First note that $f$, being a derivative, has the IVP. Now suppose $f(p)\not=0$ Then $f^2(p)\not=0$ and since $f^2$ is continuous we have $f(x)\not=0$ on a nhbd of $p$. By the IVP it follows that $f(x)$ has the same sign as $f(p)$ in that nbhd. Hence $f$ itself is diff in that nbhd, since it equals $\pm \sqrt{f^2}$ with a fixed sign. Then $f=2ff'\implies f'=1/2$. Hence $f(x)=x/2+c_p$ in a nhbd of $p$. Note that this implies that $f$ is continuous on ${\bf R}$, since it is surely continuous in points where $f(p)=0$. Now suppose that $f(a)=f(b)=0$ with $a<b$. If $f(c)>0$ for some $c\in (a,b)$, then we can take $c\in [a,b]$ such that $f(c)>0$ is maximal. Then $c\in (a,b),f(c)>0$ hence $f$ is strictly increasing in a nbhd of $c$. Contradiction. Hence $f(x)\le 0$ on $[a,b]$ and also $f(x)\ge 0$ on $[a,b]$. Hence $f=0$ on $[a,b]$. It follows that $f$ is of the following type: $f(x)=x/2+c$ if $x\le a, f(x)=0$ if $a\le x\le b$ and $f(x)=x/2+d$ if $x\ge b$. Here the eventualities $a=-\infty, a=b,b=\infty$ are allowed.

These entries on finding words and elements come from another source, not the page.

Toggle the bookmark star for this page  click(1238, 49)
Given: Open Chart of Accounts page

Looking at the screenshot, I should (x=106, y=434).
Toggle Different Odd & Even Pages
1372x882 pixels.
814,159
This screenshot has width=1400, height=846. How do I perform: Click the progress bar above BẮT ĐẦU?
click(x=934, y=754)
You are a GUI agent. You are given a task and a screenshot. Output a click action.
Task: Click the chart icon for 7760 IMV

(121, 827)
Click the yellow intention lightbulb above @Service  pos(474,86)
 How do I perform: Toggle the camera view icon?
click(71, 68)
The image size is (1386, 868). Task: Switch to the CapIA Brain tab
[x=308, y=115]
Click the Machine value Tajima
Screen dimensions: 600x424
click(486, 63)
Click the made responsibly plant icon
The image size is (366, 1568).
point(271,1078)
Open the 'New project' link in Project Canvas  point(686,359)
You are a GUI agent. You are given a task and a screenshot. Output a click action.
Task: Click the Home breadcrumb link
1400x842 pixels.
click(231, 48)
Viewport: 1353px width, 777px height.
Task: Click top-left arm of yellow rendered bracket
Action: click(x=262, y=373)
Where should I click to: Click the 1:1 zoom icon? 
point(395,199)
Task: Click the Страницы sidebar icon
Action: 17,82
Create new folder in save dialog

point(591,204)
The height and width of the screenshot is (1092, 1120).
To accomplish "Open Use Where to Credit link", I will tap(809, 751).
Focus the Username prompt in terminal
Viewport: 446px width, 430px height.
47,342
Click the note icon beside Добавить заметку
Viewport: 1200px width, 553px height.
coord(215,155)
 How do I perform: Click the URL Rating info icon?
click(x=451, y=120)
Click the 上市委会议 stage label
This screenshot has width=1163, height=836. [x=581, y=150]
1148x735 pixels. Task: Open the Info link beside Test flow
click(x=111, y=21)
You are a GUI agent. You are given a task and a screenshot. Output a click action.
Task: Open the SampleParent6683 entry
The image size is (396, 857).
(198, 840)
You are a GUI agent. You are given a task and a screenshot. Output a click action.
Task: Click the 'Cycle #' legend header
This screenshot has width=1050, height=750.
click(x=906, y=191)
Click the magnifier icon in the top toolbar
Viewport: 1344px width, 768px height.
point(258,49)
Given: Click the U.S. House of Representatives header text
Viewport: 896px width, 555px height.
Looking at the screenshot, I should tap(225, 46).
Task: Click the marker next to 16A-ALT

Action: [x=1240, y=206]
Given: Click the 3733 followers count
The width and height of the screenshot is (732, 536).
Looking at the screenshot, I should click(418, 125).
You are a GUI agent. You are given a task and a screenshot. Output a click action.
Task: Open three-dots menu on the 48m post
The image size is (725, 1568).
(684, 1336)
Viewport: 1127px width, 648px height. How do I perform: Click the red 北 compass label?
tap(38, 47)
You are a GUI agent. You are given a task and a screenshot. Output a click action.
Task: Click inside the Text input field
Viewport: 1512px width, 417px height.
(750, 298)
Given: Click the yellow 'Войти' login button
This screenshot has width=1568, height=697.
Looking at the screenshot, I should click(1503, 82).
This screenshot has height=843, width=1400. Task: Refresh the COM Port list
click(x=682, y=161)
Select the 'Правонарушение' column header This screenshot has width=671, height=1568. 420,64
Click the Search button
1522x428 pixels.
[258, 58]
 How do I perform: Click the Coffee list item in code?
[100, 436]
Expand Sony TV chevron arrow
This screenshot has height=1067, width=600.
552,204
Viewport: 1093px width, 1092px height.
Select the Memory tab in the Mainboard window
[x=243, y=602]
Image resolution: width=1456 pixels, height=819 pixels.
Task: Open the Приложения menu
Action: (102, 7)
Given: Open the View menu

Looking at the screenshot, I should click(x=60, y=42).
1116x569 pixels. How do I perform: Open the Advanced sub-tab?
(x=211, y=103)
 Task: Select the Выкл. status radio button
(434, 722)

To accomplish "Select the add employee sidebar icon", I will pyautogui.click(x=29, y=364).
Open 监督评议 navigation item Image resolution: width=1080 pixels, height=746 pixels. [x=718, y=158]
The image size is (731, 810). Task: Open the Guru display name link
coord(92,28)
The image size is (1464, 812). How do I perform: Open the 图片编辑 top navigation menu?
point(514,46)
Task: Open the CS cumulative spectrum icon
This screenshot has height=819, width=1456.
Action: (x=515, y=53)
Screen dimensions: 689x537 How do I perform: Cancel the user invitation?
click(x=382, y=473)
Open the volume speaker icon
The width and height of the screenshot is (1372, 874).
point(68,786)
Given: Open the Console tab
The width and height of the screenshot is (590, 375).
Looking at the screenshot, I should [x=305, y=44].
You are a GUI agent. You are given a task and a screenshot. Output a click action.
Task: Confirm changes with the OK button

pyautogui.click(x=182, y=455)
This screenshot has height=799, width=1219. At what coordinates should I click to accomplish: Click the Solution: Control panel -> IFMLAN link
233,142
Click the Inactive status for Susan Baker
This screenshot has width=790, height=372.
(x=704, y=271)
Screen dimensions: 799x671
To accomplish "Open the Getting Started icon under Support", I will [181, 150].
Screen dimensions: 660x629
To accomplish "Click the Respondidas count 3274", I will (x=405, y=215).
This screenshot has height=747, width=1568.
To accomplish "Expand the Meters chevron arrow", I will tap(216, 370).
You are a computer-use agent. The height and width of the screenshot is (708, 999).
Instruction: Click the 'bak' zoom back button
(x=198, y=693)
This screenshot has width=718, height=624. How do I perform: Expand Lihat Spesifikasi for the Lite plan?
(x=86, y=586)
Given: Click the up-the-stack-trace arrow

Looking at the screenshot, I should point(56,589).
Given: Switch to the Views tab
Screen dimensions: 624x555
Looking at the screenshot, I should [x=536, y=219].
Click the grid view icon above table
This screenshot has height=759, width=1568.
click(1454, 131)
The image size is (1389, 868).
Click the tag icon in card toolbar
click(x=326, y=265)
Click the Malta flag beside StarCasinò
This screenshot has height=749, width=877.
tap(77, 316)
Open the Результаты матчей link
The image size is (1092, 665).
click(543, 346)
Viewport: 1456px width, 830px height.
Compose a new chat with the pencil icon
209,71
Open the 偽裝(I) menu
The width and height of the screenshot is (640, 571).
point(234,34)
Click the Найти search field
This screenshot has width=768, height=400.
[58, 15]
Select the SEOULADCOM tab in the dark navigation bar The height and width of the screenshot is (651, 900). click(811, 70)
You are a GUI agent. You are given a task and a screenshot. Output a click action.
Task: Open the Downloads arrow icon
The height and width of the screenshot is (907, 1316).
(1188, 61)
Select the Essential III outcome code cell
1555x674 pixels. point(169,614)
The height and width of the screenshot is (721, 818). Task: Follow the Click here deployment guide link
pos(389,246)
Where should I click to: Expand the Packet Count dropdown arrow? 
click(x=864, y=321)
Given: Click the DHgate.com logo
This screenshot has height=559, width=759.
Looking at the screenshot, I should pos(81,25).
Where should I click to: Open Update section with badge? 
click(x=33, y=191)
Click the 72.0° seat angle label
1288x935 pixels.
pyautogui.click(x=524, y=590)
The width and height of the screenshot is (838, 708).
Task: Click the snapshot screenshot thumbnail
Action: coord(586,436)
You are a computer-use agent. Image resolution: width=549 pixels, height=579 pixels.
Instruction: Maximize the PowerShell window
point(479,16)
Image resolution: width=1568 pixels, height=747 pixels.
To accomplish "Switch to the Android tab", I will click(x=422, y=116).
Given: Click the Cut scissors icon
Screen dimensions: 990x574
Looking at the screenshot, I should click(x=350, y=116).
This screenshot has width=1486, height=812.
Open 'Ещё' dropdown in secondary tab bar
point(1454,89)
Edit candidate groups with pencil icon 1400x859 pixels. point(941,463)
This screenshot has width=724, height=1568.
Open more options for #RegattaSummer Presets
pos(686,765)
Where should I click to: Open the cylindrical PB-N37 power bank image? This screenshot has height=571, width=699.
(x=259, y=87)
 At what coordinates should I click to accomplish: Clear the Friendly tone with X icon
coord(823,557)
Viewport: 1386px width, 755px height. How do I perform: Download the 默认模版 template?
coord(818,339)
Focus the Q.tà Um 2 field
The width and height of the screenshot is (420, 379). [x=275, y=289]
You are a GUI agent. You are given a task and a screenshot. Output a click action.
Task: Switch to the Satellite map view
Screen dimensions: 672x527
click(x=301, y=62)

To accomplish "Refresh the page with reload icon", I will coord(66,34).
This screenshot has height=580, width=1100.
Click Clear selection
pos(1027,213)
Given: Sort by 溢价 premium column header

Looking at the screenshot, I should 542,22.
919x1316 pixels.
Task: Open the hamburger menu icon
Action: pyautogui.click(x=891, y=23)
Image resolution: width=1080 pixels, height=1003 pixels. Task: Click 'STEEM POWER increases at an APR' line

i think the problem statement is vague because $f^2$ can be either $(f(x))^2$ or $f(f(x))$ .

No. It is quite common for $fg$ to mean $f(x)g(x)$ when written out.

cooljoseph wrote: No. It is quite common for $fg$ to mean $f(x)g(x)$ when written out.

$ f $ may not be differentiable. Did you think it was that easy?

Also even if $f$ was differentiable, the conclusion $2f'=1$ is not valid since you divide by $f$ which could be $0$. (Note that $f(x)=0$ is certainly also a soluiton.)